Objective: To determine the safety and efficacy of L-methionine treatment in AM.

Methods: Fifty-six patients with clinical diagnosis of AM were randomized to a Phase II, double-blind, placebo-controlled study comparing the effect of L-methionine 6 g/day in two divided doses with that of placebo. Study duration was 12 weeks. All patients had somatosensory evoked potentials with prolonged central conduction time (CCT) at entry. Change in CCT was the primary endpoint of the study. Frequency of adverse events (AEs) was used to assess safety. Secondary endpoints were strength, spasticity, and urinary function.

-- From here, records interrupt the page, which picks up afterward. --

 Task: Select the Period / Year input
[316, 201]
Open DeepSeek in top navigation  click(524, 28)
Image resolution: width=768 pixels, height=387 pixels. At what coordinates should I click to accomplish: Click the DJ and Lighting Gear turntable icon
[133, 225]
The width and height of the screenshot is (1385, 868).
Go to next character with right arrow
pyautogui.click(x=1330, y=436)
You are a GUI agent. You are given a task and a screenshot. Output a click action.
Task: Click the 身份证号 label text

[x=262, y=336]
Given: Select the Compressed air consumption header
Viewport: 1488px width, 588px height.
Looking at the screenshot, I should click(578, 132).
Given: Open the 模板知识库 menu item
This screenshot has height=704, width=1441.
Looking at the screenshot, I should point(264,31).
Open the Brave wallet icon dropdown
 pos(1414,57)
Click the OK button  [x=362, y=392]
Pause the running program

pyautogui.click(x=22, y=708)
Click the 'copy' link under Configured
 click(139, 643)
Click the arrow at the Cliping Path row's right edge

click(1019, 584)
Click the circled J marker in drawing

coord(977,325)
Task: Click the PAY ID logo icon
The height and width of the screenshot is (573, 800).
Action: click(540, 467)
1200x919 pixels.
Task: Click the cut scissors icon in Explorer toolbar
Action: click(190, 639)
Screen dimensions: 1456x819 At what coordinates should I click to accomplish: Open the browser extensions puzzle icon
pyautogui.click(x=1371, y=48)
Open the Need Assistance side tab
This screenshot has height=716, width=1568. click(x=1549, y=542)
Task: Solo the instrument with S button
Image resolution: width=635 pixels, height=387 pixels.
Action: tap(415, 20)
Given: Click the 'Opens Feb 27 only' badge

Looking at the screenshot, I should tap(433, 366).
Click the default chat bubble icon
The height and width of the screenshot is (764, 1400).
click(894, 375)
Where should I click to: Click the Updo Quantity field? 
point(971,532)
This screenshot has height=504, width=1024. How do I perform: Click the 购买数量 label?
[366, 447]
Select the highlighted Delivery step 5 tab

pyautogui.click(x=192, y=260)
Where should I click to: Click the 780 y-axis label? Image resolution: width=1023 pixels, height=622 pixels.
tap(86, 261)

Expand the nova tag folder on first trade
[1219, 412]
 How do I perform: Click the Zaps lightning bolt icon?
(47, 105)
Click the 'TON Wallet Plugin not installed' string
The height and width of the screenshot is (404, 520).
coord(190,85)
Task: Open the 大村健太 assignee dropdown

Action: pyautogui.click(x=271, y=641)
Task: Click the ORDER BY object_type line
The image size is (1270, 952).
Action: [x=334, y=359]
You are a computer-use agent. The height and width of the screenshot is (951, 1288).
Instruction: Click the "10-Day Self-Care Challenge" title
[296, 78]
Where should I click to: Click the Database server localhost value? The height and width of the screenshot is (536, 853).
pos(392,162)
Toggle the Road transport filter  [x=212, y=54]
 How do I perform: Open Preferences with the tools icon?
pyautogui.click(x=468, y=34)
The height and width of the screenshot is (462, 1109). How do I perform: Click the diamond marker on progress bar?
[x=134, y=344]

Biochemical measurements included serum methionine and homocysteine and CSF SAM.

Results: There were no significant differences in AEs between the two groups. Serum homocysteine increased in L-methionine-treated patients from 7.2 (±5.2 SD) to 12.6 (±6.15 SD) µmol/L. The mean CCT at baseline was 25.9 milliseconds (±7.3 SD) for the treatment group and 24.1 milliseconds (±7.0 SD) for the placebo group. At completion, it was 3.0 milliseconds (±6.1 SD) for the treatment group and 23.6 milliseconds (±5.5 SD) for the placebo group (p = 0.17). In a subset of 15 patients with CSF studies, SAM levels increased in the L-methionine but not in the placebo group (p = 0.07). There was no significant effect of treatment on strength, spasticity, or urinary function.

Conclusions: L-Methionine was safe and well tolerated although in some patients induced an increase of serum homocysteine. There was a nonsignificant improvement in CCT in treated patients but no benefit in any of the clinical measures.

Received December 31, 2003. Accepted in final form June 3, 2004.

Drs. Di Rocco and Werner ceded their orphan designation rights for L-methionine for the treatment of AIDS-associated myelopathy to Gonopia Biomedical GBH (Saarbrucken, Germany) in return for equities in the company.